The ability of a project to withstand operational and natural disruptions is now a critical factor for investment, influencing not only willingness to invest but also valuations and contract terms.

During construction, rising equipment costs, regulatory challenges, and logistical delays are among the top concerns.

Once operational, projects continue to face risks from severe weather, mechanical breakdowns, and supply chain disruptions for replacement parts.

Despite these issues, a majority of energy providers surveyed expressed confidence in their projects’ resilience, though they acknowledged significant gaps in knowledge. These gaps include limited transparency from equipment suppliers, incomplete understanding of local environmental risks, and the fast pace of technological change.

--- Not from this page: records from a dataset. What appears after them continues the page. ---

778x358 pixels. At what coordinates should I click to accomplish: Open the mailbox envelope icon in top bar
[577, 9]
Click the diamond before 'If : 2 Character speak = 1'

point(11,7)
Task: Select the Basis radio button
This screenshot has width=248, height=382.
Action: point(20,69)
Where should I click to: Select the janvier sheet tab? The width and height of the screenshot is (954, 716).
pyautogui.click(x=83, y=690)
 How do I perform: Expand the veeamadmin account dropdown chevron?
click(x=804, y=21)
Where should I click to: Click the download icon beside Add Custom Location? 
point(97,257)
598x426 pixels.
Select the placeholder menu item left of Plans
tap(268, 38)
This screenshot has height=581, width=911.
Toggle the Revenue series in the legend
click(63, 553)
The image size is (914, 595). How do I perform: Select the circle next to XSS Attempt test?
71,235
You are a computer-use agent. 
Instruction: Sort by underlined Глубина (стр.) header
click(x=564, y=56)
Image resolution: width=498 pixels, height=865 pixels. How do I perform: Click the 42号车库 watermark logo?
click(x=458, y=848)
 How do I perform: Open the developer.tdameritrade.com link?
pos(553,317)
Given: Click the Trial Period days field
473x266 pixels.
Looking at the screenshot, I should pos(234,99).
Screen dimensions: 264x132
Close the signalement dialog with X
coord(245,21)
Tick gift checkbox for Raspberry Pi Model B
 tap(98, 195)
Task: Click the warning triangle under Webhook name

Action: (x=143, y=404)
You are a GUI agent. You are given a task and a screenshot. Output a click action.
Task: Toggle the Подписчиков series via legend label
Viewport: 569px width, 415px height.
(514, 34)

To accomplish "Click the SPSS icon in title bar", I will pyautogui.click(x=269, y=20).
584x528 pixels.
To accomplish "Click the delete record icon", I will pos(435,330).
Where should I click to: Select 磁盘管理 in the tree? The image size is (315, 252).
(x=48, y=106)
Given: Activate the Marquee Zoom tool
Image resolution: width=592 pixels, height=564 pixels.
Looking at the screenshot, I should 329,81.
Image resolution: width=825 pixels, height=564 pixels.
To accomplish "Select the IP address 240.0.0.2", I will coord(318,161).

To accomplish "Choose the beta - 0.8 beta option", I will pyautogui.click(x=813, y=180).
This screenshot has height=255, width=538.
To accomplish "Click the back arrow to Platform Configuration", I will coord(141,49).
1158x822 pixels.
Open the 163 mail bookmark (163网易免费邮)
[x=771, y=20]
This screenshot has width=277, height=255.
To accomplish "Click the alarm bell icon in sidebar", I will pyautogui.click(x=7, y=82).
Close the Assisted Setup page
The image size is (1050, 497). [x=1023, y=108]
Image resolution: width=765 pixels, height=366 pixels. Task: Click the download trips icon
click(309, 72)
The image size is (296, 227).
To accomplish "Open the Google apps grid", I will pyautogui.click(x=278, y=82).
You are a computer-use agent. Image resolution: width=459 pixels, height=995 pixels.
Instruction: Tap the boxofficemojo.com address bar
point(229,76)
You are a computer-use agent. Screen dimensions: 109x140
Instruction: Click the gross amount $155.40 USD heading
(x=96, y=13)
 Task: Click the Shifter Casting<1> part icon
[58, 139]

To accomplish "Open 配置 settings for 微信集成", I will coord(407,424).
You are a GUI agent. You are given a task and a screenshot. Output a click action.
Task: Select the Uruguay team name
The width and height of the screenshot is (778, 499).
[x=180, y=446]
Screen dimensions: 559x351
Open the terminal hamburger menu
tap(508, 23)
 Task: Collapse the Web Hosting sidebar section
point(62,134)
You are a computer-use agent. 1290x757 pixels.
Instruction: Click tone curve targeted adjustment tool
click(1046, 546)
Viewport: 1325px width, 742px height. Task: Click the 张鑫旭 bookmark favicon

Respondents cited increased construction costs, higher insurance premiums, and difficulties securing comprehensive coverage as consequences of these uncertainties.

Insurance pricing and capacity trends

The Willis Energy Market Review notes that energy insurance pricing continues to soften, with high levels of available capital and competition among underwriters.

While 2024 saw relatively few major losses in the downstream energy sector, early 2025 has already seen losses exceed the previous year’s total, introducing uncertainty into the market.

In the upstream sector, a 5% increase in underwriting capacity is contributing to further rate reductions.

Underwriters are seeking to expand their portfolios by taking lead positions, although much of the 2025 capacity has already been allocated to construction risks, an area with historically thin margins.

As the renewable energy sector expands, insurance professionals are encouraged to stay informed about emerging risks and market shifts to ensure effective coverage and risk management for solar and other renewable projects.